1

I'm having a hard time using regular expressions in Java even after reading numerous tutorials online. I'm trying to extract parts of a String received to be used later in my application.

Here are examples of the possible String received:

53248 <CERCLE> 321 211 55 </CERCLE>
57346 <RECTANGLE> 272 99 289 186 </RECTANGLE>

The first number is to be extracted as a sequence number. The word between <> is to be extracted as well. Then, the sequence of numbers in between as well.

Here is my pattern:

"(\\d+)\\s*<(\\w+)>\\s*((\\d+\\s*)+)\\s*</\\w*>.*"

Here is the code for my method so far:

public decompose(String s) throws IllegalArgumentException {

    Pattern pattern = Pattern.compile(PATTERN);
    Matcher matcher = pattern.matcher(s);

    noSeq = Integer.parseInt(matcher.group(1));
    type = typesFormes.valueOf(matcher.group(2));
    strCoords = matcher.group(3).split(" ");

}

Problem is that when I run the code, all my matcher groups are at -1 for some reason (not found I guess). I've been banging my head on this for a while and any suggestion is welcome :) Thanks.

- **DATA SHOWN**
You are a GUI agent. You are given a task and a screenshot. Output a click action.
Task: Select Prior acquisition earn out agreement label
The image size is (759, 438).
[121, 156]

- **SET EXERCISE 1**
Answer from the Java regex post:
(a) What sequence number opens the RECTANGLE example string?
(b) Which String method is applied to matcher.group(3)?
(c) At what value does the poster say all the matcher groups sit when the code runs?
- **SET EXERCISE 2**
From the Java regex post, copy out the passage that begins at the words "53248 <CERCLE> 321" and stop after "between as well.".
The listing has no role in this exercise.

- **FINAL RESULT 1**
(a) 57346
(b) split
(c) -1

- **FINAL RESULT 2**
53248 <CERCLE> 321 211 55 </CERCLE>
57346 <RECTANGLE> 272 99 289 186 </RECTANGLE>

The first number is to be extracted as a sequence number. The word between <> is to be extracted as well. Then, the sequence of numbers in between as well.